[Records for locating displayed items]
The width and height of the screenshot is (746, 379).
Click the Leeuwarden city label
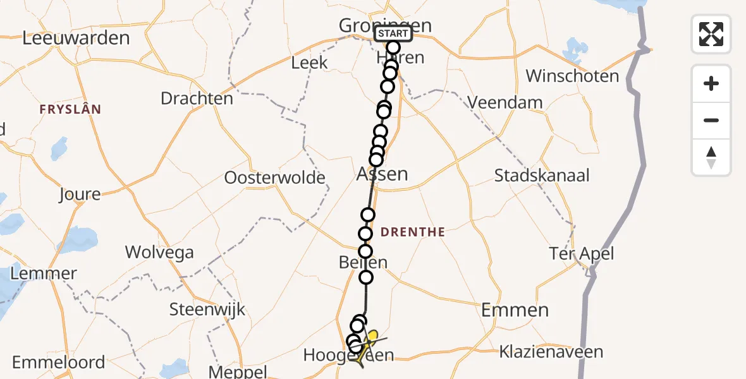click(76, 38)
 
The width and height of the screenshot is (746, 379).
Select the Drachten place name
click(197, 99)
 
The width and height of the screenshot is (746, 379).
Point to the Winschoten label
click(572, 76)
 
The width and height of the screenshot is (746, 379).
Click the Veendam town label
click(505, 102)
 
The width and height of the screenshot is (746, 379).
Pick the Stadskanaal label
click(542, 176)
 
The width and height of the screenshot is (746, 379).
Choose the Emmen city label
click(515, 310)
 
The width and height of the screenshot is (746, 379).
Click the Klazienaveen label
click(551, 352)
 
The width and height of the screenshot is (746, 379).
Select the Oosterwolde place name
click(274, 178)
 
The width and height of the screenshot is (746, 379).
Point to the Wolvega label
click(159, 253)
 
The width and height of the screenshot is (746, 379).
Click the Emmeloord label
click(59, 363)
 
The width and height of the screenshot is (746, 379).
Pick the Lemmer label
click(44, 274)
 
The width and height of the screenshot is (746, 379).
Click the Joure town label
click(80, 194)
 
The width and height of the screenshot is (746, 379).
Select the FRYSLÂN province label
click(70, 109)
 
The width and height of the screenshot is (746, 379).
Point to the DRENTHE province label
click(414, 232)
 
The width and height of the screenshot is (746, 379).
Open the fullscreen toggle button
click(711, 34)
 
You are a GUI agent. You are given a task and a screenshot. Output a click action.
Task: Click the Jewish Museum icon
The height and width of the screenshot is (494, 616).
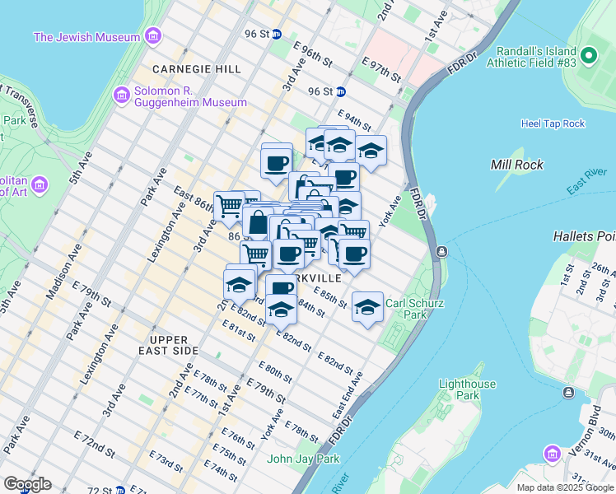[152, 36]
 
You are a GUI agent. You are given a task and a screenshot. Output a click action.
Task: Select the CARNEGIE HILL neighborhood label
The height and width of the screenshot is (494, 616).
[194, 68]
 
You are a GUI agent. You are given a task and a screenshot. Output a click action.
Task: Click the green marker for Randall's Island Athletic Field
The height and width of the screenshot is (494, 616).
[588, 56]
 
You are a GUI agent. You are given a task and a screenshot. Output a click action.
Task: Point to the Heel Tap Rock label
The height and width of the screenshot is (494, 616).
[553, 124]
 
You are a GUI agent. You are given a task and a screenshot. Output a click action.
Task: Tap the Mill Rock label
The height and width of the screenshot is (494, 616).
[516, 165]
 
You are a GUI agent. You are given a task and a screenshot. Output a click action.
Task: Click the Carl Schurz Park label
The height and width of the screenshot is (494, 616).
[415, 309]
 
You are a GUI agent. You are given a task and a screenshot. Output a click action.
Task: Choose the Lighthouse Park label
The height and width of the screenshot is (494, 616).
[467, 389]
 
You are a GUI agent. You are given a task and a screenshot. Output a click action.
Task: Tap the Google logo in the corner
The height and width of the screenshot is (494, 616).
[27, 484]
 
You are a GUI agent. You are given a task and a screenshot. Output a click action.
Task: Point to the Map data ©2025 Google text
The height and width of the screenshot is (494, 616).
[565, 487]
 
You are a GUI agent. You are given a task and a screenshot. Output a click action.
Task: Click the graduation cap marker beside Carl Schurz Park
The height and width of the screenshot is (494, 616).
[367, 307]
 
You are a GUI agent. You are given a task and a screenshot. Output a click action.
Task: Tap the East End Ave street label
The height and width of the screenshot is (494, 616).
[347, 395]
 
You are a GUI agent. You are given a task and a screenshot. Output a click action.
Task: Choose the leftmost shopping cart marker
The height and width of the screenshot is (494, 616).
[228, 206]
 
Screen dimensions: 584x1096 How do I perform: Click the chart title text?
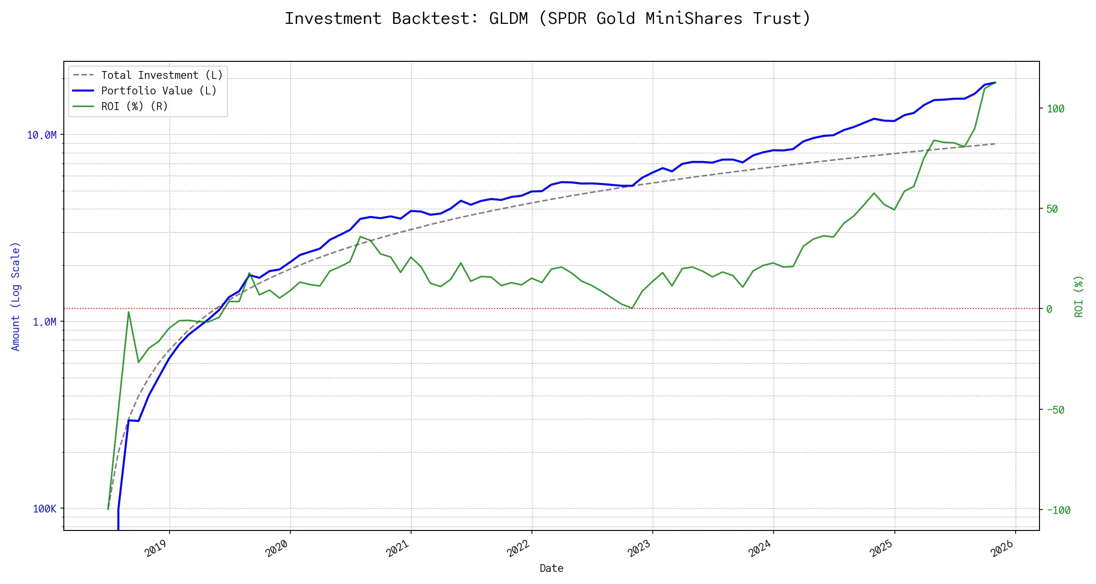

- Task directions: Reproduce the listing word for word from its start up to and including the line containing "click(70, 109)". Leave the pictures out of your answer.

- Output of the task:
The width and height of the screenshot is (746, 379).
Click the Leeuwarden city label
click(76, 38)
 
The width and height of the screenshot is (746, 379).
Select the Drachten place name
click(197, 99)
 
The width and height of the screenshot is (746, 379).
Point to the Winschoten label
click(572, 76)
 
The width and height of the screenshot is (746, 379).
Click the Veendam town label
click(505, 102)
 
The width and height of the screenshot is (746, 379).
Pick the Stadskanaal label
click(542, 176)
 
The width and height of the screenshot is (746, 379).
Choose the Emmen city label
click(515, 310)
 
The width and height of the screenshot is (746, 379).
Click the Klazienaveen label
click(551, 352)
 
The width and height of the screenshot is (746, 379).
Select the Oosterwolde place name
click(274, 178)
 
The width and height of the screenshot is (746, 379).
Point to the Wolvega label
click(159, 253)
 
The width and height of the screenshot is (746, 379).
Click the Emmeloord label
click(59, 363)
 
The width and height of the screenshot is (746, 379).
Pick the Lemmer label
click(44, 274)
 
The width and height of the screenshot is (746, 379).
Click the Joure town label
click(80, 194)
 
The width and height of the screenshot is (746, 379).
Select the FRYSLÂN province label
click(70, 109)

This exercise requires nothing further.